### Task
For the material that follows, list every line containing the word "computer".

########

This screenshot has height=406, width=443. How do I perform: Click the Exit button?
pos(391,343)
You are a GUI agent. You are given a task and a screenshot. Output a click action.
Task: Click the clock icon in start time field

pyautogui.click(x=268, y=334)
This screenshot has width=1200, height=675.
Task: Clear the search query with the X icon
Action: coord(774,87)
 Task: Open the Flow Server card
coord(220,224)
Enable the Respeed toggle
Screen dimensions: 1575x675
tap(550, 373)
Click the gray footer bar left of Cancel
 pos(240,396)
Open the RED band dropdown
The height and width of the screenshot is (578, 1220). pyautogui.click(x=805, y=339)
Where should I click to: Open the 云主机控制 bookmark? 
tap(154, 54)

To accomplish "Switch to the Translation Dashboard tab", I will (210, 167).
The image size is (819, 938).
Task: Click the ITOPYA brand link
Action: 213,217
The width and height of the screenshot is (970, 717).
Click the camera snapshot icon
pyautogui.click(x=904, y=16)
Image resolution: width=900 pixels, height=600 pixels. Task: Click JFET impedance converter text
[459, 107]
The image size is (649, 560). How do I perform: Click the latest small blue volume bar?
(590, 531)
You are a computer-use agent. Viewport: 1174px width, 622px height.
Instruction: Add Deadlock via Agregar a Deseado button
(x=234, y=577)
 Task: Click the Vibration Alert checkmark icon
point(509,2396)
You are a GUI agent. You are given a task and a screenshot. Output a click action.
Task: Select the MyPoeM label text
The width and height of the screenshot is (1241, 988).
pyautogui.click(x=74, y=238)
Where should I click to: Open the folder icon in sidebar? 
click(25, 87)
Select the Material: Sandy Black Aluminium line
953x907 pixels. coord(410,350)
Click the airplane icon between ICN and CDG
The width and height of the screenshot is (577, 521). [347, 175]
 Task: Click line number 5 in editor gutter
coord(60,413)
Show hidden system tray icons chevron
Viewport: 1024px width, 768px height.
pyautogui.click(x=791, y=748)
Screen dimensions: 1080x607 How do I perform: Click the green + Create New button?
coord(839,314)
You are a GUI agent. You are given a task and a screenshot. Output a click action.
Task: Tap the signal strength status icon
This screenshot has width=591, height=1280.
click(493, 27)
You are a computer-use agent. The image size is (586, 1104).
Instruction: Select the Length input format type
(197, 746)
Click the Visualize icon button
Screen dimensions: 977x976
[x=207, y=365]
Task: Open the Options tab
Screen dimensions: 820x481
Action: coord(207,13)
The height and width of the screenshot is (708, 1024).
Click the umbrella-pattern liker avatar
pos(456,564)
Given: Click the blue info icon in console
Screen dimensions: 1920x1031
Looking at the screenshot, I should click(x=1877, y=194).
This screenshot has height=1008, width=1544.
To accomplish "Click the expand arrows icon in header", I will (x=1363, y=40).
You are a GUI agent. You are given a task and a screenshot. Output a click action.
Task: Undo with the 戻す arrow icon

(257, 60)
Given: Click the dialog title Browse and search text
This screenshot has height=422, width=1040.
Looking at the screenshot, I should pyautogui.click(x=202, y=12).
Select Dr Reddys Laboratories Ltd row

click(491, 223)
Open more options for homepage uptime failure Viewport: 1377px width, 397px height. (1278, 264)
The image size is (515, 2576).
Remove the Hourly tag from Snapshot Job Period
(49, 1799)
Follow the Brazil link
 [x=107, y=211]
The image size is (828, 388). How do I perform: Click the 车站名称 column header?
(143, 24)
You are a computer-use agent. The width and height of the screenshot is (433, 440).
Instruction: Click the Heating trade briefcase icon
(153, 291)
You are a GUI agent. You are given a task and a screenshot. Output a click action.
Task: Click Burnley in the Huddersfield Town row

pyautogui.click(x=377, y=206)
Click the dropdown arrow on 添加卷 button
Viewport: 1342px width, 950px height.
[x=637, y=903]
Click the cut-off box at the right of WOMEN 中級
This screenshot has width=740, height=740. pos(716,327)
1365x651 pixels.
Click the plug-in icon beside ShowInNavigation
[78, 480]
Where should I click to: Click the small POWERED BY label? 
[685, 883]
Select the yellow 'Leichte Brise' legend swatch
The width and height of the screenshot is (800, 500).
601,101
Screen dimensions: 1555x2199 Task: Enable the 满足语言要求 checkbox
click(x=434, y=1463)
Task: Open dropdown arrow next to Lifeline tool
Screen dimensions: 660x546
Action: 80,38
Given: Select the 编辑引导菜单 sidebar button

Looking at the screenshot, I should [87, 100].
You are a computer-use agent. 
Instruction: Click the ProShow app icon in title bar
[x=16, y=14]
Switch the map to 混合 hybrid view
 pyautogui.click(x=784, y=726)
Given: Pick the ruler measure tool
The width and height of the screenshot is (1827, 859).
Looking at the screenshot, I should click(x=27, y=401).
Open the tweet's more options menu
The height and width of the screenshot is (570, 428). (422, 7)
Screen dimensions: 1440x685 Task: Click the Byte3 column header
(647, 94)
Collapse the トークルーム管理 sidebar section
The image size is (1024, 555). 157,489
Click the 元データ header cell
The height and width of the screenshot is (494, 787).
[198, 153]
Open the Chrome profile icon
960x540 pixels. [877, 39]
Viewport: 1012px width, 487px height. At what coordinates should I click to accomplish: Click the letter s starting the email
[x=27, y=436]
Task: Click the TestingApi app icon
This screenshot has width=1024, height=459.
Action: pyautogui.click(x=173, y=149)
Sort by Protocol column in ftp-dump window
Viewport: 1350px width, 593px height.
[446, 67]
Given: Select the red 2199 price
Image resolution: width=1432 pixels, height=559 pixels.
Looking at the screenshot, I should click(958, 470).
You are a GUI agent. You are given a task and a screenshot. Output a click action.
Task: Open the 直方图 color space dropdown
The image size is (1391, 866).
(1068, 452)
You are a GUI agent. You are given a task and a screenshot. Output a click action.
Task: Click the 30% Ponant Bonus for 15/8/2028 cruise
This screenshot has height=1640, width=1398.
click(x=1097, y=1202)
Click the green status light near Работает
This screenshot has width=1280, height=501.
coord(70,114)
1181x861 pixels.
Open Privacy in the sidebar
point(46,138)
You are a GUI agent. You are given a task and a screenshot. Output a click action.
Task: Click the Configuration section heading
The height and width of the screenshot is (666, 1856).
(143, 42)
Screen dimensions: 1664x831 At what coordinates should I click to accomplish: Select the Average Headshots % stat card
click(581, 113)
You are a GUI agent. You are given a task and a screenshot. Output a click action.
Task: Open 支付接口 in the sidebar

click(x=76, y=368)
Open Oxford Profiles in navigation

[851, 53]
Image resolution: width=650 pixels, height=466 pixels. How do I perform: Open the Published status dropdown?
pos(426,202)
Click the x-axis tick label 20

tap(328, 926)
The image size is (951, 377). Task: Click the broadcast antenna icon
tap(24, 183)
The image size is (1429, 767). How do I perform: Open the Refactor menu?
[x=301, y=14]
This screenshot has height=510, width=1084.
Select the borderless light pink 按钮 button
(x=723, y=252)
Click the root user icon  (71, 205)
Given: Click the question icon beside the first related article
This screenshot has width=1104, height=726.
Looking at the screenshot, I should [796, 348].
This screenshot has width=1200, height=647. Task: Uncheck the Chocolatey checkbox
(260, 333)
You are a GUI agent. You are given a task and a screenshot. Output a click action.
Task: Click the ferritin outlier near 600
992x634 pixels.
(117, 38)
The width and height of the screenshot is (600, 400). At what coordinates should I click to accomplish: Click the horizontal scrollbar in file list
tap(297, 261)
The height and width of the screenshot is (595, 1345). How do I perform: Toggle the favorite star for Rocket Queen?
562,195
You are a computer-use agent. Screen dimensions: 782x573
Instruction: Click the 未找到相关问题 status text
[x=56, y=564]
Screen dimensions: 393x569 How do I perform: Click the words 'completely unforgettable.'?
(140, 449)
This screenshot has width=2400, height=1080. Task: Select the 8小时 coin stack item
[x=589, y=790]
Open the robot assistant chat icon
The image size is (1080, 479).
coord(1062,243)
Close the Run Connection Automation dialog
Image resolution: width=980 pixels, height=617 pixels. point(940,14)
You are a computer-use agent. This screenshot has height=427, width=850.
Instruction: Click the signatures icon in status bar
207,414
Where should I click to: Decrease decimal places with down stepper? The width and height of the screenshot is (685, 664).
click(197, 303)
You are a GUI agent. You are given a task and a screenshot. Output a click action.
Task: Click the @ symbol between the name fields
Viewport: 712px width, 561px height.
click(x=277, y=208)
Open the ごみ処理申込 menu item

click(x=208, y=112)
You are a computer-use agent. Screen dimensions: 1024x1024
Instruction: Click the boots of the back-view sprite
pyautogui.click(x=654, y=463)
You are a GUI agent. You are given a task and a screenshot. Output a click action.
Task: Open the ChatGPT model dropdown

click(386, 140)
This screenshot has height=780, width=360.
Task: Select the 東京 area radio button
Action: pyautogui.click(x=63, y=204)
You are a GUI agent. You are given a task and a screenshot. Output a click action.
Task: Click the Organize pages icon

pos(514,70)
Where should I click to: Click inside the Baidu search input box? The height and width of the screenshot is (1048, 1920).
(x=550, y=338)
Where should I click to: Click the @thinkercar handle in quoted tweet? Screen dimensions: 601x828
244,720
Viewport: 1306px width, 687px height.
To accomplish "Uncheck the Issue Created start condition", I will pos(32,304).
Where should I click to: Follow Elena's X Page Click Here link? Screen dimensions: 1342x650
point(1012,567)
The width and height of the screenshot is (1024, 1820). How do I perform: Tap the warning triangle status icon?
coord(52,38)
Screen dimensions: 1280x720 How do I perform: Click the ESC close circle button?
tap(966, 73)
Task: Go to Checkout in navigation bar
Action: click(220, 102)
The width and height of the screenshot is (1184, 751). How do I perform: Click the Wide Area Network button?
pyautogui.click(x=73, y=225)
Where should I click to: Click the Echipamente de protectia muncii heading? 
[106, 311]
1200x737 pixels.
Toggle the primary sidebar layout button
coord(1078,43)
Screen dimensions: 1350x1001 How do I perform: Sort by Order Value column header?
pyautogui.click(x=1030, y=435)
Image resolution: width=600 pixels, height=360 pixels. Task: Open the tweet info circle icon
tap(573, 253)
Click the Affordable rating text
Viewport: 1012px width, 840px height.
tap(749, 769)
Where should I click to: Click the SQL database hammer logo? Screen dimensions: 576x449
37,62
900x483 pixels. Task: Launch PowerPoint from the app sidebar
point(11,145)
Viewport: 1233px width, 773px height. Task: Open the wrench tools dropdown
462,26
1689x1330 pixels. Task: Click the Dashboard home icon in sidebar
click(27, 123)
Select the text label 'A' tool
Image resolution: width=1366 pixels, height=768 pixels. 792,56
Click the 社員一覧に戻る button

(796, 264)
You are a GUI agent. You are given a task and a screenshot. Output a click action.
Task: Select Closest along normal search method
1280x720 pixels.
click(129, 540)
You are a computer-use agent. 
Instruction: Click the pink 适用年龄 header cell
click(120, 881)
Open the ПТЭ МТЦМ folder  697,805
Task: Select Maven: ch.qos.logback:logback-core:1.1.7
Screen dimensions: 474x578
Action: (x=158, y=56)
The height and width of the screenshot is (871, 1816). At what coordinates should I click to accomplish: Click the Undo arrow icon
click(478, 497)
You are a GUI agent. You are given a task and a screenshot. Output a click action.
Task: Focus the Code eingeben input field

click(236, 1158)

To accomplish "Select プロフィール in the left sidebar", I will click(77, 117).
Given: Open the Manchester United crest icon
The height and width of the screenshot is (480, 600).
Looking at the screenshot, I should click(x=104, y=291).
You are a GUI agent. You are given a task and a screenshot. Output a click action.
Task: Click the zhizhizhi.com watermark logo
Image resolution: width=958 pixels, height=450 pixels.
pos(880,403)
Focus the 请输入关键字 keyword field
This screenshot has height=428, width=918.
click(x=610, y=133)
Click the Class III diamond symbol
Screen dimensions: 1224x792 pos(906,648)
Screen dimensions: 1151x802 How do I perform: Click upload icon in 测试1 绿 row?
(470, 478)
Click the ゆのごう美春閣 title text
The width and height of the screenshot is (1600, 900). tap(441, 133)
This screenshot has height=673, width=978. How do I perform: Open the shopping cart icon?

########

### Solution to the problem
You are a computer-use agent. Viewport: 1174px width, 622px height.
You are a computer-use agent. The image size is (586, 1104).
You are a computer-use agent. The width and height of the screenshot is (433, 440).
You are a computer-use agent. 
You are a computer-use agent. Screen dimensions: 782x573
You are a computer-use agent. This screenshot has height=427, width=850.
You are a computer-use agent. Screen dimensions: 1024x1024
You are a computer-use agent. 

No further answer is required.